[[ GIVEN DATA open ]]

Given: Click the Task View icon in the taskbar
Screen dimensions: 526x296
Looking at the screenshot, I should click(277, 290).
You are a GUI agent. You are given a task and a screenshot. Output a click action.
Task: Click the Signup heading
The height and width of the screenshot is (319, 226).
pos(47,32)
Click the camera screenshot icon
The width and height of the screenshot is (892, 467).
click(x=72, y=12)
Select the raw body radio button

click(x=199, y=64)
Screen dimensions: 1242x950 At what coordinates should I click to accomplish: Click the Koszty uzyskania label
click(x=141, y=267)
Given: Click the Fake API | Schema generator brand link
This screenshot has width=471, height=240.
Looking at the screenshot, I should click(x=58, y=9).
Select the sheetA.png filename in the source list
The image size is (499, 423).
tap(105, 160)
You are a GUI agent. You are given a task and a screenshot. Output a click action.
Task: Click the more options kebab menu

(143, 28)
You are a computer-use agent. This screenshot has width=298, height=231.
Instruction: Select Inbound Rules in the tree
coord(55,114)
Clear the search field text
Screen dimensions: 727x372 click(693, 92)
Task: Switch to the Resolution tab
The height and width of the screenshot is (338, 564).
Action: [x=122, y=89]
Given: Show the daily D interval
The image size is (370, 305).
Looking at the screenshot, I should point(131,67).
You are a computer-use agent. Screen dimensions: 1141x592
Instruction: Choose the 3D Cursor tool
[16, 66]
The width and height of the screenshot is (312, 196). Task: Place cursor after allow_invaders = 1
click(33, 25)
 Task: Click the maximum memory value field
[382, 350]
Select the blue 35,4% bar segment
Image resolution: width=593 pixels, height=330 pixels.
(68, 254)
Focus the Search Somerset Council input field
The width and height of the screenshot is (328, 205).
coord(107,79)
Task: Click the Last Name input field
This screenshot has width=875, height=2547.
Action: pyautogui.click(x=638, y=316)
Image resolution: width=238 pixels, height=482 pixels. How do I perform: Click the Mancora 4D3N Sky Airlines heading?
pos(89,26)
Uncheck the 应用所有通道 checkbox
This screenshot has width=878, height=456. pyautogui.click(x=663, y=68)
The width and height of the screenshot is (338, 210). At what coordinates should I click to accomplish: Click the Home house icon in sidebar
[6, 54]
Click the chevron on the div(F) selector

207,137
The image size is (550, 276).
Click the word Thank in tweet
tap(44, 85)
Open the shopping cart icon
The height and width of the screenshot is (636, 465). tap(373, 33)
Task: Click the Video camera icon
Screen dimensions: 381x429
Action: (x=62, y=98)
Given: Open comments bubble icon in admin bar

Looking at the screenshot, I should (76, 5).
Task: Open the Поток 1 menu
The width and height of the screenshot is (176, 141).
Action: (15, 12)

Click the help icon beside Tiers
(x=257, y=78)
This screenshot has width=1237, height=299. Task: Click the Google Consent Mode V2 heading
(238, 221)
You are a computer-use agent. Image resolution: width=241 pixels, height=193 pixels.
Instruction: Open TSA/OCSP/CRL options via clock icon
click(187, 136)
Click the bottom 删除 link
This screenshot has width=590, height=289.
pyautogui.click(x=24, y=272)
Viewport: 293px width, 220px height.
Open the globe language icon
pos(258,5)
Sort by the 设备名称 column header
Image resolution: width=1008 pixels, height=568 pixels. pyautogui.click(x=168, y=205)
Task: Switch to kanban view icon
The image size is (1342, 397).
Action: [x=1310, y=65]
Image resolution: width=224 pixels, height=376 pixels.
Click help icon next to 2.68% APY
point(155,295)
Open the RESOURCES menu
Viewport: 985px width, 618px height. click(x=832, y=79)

[[ GIVEN DATA closed ]]

- TASK -
In the entries above, restate word for word the lines between the one holding "Select the blue 35,4% bar segment" and the one holding "Task: Switch to kanban view icon", inclusive, and nothing besides.

- SOLUTION -
Select the blue 35,4% bar segment
Image resolution: width=593 pixels, height=330 pixels.
(68, 254)
Focus the Search Somerset Council input field
The width and height of the screenshot is (328, 205).
coord(107,79)
Task: Click the Last Name input field
This screenshot has width=875, height=2547.
Action: pyautogui.click(x=638, y=316)
Image resolution: width=238 pixels, height=482 pixels. How do I perform: Click the Mancora 4D3N Sky Airlines heading?
pos(89,26)
Uncheck the 应用所有通道 checkbox
This screenshot has width=878, height=456. pyautogui.click(x=663, y=68)
The width and height of the screenshot is (338, 210). At what coordinates should I click to accomplish: Click the Home house icon in sidebar
[6, 54]
Click the chevron on the div(F) selector

207,137
The image size is (550, 276).
Click the word Thank in tweet
tap(44, 85)
Open the shopping cart icon
The height and width of the screenshot is (636, 465). tap(373, 33)
Task: Click the Video camera icon
Screen dimensions: 381x429
Action: (x=62, y=98)
Given: Open comments bubble icon in admin bar

Looking at the screenshot, I should (76, 5).
Task: Open the Поток 1 menu
The width and height of the screenshot is (176, 141).
Action: (15, 12)

Click the help icon beside Tiers
(x=257, y=78)
This screenshot has width=1237, height=299. Task: Click the Google Consent Mode V2 heading
(238, 221)
You are a computer-use agent. Image resolution: width=241 pixels, height=193 pixels.
Instruction: Open TSA/OCSP/CRL options via clock icon
click(187, 136)
Click the bottom 删除 link
This screenshot has width=590, height=289.
pyautogui.click(x=24, y=272)
Viewport: 293px width, 220px height.
Open the globe language icon
pos(258,5)
Sort by the 设备名称 column header
Image resolution: width=1008 pixels, height=568 pixels. pyautogui.click(x=168, y=205)
Task: Switch to kanban view icon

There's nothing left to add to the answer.